__To do__
Would you print the whole listing again, exactly?

__Exercise data__
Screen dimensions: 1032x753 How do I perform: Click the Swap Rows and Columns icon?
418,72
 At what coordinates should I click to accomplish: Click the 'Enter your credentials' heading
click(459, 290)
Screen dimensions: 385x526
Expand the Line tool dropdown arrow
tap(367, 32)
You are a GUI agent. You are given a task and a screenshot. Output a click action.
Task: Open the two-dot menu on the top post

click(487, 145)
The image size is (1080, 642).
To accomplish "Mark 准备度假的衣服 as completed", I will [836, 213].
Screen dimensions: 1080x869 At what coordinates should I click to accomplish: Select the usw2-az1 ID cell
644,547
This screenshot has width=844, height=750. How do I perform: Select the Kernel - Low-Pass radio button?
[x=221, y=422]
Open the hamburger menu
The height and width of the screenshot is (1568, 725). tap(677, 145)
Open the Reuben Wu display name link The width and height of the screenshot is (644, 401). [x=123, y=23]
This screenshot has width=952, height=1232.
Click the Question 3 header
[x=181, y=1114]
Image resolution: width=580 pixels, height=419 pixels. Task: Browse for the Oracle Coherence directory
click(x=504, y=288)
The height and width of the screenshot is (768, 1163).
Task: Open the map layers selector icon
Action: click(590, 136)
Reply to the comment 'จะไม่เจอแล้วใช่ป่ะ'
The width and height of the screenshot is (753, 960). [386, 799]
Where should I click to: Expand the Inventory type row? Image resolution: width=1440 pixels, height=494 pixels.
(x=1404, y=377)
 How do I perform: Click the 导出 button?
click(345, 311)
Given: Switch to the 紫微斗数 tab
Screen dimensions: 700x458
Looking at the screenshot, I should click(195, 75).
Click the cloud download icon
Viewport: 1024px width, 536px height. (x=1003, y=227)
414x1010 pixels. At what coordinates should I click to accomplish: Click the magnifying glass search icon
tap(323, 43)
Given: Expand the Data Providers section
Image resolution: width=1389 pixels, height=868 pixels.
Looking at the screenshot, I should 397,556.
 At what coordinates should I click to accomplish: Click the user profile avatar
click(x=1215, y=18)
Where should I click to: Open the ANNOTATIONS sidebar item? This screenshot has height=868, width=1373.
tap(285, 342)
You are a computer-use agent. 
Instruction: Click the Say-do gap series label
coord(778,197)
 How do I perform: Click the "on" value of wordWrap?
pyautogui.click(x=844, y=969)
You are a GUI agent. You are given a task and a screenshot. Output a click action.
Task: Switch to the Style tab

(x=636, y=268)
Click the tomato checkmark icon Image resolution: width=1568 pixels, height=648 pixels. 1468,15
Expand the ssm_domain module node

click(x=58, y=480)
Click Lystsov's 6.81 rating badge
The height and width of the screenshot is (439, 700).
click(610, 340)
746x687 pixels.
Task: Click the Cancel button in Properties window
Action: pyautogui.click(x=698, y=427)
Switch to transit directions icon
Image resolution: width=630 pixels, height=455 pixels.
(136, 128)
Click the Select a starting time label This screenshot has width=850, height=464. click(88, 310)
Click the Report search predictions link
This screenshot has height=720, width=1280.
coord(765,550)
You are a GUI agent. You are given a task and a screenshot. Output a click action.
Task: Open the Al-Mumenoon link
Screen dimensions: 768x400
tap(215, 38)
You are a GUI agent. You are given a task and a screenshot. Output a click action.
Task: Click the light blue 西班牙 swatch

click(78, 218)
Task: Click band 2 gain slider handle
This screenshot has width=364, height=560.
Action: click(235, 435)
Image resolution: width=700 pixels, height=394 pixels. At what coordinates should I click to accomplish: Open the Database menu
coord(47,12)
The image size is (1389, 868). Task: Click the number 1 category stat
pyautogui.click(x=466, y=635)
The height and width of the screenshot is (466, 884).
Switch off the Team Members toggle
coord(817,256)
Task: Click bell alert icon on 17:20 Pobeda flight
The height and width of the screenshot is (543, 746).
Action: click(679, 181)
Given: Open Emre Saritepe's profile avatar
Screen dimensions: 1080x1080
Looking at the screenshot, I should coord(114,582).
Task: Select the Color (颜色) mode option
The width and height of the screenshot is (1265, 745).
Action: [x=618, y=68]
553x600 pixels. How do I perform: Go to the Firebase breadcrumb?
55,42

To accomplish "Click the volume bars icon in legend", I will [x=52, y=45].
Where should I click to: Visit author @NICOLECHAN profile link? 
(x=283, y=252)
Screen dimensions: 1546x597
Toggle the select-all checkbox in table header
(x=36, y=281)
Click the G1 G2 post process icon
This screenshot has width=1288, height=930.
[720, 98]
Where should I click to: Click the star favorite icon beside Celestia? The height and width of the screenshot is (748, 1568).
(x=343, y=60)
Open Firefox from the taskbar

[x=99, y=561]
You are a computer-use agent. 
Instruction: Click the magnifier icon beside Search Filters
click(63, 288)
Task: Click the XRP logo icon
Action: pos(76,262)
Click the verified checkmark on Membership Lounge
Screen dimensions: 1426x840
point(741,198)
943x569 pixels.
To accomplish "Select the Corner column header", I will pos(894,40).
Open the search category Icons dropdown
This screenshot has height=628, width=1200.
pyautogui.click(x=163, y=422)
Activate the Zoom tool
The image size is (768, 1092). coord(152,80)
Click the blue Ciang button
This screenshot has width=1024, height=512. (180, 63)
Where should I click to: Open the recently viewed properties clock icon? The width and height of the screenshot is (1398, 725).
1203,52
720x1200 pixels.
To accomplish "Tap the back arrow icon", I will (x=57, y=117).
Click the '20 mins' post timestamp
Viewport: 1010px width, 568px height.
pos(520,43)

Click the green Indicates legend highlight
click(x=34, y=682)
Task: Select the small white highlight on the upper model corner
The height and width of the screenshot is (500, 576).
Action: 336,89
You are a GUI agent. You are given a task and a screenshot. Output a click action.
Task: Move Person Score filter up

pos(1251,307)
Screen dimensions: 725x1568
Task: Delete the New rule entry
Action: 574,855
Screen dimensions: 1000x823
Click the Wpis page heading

__Your response__
Screen dimensions: 1032x753 How do I perform: Click the Swap Rows and Columns icon?
418,72
 At what coordinates should I click to accomplish: Click the 'Enter your credentials' heading
click(459, 290)
Screen dimensions: 385x526
Expand the Line tool dropdown arrow
tap(367, 32)
You are a GUI agent. You are given a task and a screenshot. Output a click action.
Task: Open the two-dot menu on the top post

click(487, 145)
The image size is (1080, 642).
To accomplish "Mark 准备度假的衣服 as completed", I will [836, 213].
Screen dimensions: 1080x869 At what coordinates should I click to accomplish: Select the usw2-az1 ID cell
644,547
This screenshot has width=844, height=750. How do I perform: Select the Kernel - Low-Pass radio button?
[x=221, y=422]
Open the hamburger menu
The height and width of the screenshot is (1568, 725). tap(677, 145)
Open the Reuben Wu display name link The width and height of the screenshot is (644, 401). [x=123, y=23]
This screenshot has width=952, height=1232.
Click the Question 3 header
[x=181, y=1114]
Image resolution: width=580 pixels, height=419 pixels. Task: Browse for the Oracle Coherence directory
click(x=504, y=288)
The height and width of the screenshot is (768, 1163).
Task: Open the map layers selector icon
Action: click(590, 136)
Reply to the comment 'จะไม่เจอแล้วใช่ป่ะ'
The width and height of the screenshot is (753, 960). [386, 799]
Where should I click to: Expand the Inventory type row? Image resolution: width=1440 pixels, height=494 pixels.
(x=1404, y=377)
 How do I perform: Click the 导出 button?
click(345, 311)
Given: Switch to the 紫微斗数 tab
Screen dimensions: 700x458
Looking at the screenshot, I should click(195, 75).
Click the cloud download icon
Viewport: 1024px width, 536px height. (x=1003, y=227)
414x1010 pixels. At what coordinates should I click to accomplish: Click the magnifying glass search icon
tap(323, 43)
Given: Expand the Data Providers section
Image resolution: width=1389 pixels, height=868 pixels.
Looking at the screenshot, I should 397,556.
 At what coordinates should I click to accomplish: Click the user profile avatar
click(x=1215, y=18)
Where should I click to: Open the ANNOTATIONS sidebar item? This screenshot has height=868, width=1373.
tap(285, 342)
You are a computer-use agent. 
Instruction: Click the Say-do gap series label
coord(778,197)
 How do I perform: Click the "on" value of wordWrap?
pyautogui.click(x=844, y=969)
You are a GUI agent. You are given a task and a screenshot. Output a click action.
Task: Switch to the Style tab

(x=636, y=268)
Click the tomato checkmark icon Image resolution: width=1568 pixels, height=648 pixels. 1468,15
Expand the ssm_domain module node

click(x=58, y=480)
Click Lystsov's 6.81 rating badge
The height and width of the screenshot is (439, 700).
click(610, 340)
746x687 pixels.
Task: Click the Cancel button in Properties window
Action: pyautogui.click(x=698, y=427)
Switch to transit directions icon
Image resolution: width=630 pixels, height=455 pixels.
(136, 128)
Click the Select a starting time label This screenshot has width=850, height=464. click(88, 310)
Click the Report search predictions link
This screenshot has height=720, width=1280.
coord(765,550)
You are a GUI agent. You are given a task and a screenshot. Output a click action.
Task: Open the Al-Mumenoon link
Screen dimensions: 768x400
tap(215, 38)
You are a GUI agent. You are given a task and a screenshot. Output a click action.
Task: Click the light blue 西班牙 swatch

click(78, 218)
Task: Click band 2 gain slider handle
This screenshot has width=364, height=560.
Action: click(235, 435)
Image resolution: width=700 pixels, height=394 pixels. At what coordinates should I click to accomplish: Open the Database menu
coord(47,12)
The image size is (1389, 868). Task: Click the number 1 category stat
pyautogui.click(x=466, y=635)
The height and width of the screenshot is (466, 884).
Switch off the Team Members toggle
coord(817,256)
Task: Click bell alert icon on 17:20 Pobeda flight
The height and width of the screenshot is (543, 746).
Action: click(679, 181)
Given: Open Emre Saritepe's profile avatar
Screen dimensions: 1080x1080
Looking at the screenshot, I should coord(114,582).
Task: Select the Color (颜色) mode option
The width and height of the screenshot is (1265, 745).
Action: [x=618, y=68]
553x600 pixels. How do I perform: Go to the Firebase breadcrumb?
55,42

To accomplish "Click the volume bars icon in legend", I will [x=52, y=45].
Where should I click to: Visit author @NICOLECHAN profile link? 
(x=283, y=252)
Screen dimensions: 1546x597
Toggle the select-all checkbox in table header
(x=36, y=281)
Click the G1 G2 post process icon
This screenshot has width=1288, height=930.
[720, 98]
Where should I click to: Click the star favorite icon beside Celestia? The height and width of the screenshot is (748, 1568).
(x=343, y=60)
Open Firefox from the taskbar

[x=99, y=561]
You are a computer-use agent. 
Instruction: Click the magnifier icon beside Search Filters
click(63, 288)
Task: Click the XRP logo icon
Action: pos(76,262)
Click the verified checkmark on Membership Lounge
Screen dimensions: 1426x840
point(741,198)
943x569 pixels.
To accomplish "Select the Corner column header", I will pos(894,40).
Open the search category Icons dropdown
This screenshot has height=628, width=1200.
pyautogui.click(x=163, y=422)
Activate the Zoom tool
The image size is (768, 1092). coord(152,80)
Click the blue Ciang button
This screenshot has width=1024, height=512. (180, 63)
Where should I click to: Open the recently viewed properties clock icon? The width and height of the screenshot is (1398, 725).
1203,52
720x1200 pixels.
To accomplish "Tap the back arrow icon", I will (x=57, y=117).
Click the '20 mins' post timestamp
Viewport: 1010px width, 568px height.
pos(520,43)

Click the green Indicates legend highlight
click(x=34, y=682)
Task: Select the small white highlight on the upper model corner
The height and width of the screenshot is (500, 576).
Action: 336,89
You are a GUI agent. You are given a task and a screenshot. Output a click action.
Task: Move Person Score filter up

pos(1251,307)
Screen dimensions: 725x1568
Task: Delete the New rule entry
Action: 574,855
Screen dimensions: 1000x823
Click the Wpis page heading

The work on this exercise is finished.